Court Description: Memorandum Opinion and Order: For reasons herein stated, the court denies Plaintiff Eric Blanton's Motion for Default Judgment (Doc. 14 ); grants Defendant Arrow Ford, Inc.'s Motion to Set Aside Clerk's [Entry of] Default (Doc. 17 ) and sets aside the clerk's Entry of Default; and grants Defendant Arrow Ford Inc.'s Motion for Leave to [File] Answer (Doc. 17 ). Arrow Ford shall file its answer or otherwise respond by January 2, 2023. Finally, the court awards Plaintiff Blanton his reasonable attorney's fees and costs for legal services performed by Mr.

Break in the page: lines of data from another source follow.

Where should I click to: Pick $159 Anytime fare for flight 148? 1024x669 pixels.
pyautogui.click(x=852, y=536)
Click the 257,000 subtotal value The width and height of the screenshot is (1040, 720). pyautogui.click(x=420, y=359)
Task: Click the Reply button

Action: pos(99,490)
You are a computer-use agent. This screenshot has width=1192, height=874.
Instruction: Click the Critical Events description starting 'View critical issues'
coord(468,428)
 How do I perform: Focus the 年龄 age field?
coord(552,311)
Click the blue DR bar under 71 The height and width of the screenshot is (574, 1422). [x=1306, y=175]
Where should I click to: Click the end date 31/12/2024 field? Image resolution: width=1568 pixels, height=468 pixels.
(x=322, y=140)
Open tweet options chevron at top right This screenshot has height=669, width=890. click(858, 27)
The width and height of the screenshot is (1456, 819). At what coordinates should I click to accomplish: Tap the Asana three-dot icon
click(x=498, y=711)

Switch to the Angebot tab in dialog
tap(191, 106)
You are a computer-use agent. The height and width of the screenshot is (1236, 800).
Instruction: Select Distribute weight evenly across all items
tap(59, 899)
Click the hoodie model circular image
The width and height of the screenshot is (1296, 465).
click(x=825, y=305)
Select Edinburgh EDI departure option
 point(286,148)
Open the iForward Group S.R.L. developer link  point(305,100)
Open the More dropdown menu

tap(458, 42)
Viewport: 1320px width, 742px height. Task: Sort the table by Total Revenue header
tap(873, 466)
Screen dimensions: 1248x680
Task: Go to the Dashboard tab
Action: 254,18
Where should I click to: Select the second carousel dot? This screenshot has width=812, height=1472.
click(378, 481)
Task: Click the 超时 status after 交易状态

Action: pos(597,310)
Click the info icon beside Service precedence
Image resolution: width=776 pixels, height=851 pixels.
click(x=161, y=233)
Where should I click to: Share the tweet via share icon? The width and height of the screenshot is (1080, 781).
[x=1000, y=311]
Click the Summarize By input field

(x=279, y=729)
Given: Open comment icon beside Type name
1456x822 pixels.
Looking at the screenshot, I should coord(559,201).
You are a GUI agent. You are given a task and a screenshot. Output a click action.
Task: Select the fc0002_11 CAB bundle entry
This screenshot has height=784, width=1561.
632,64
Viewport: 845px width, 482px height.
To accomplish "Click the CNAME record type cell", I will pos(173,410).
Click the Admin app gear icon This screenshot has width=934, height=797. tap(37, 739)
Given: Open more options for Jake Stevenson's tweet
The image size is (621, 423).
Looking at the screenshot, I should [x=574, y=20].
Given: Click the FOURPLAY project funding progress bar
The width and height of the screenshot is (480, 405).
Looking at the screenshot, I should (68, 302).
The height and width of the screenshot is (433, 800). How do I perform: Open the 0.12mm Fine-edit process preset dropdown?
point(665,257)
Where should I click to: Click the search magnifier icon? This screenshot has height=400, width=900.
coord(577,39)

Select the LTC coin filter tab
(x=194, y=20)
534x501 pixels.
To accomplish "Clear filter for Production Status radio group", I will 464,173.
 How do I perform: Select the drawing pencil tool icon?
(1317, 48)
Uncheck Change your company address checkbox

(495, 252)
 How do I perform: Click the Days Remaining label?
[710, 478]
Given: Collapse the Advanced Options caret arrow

McCarty in addressing Defendant Arrow Ford Inc.'s Motion to Set Aside Clerk's [Entry of] Default (Doc. 17 ) and Arrow Ford Inc.'s Motion for Lave to [File] Answer (Doc. 17 ); and in filing Plaintiff's Motion for Default Judgment (Doc. 14 ). (Ordered by Judge Sam A. Lindsay on 12/23/2022) (ndt)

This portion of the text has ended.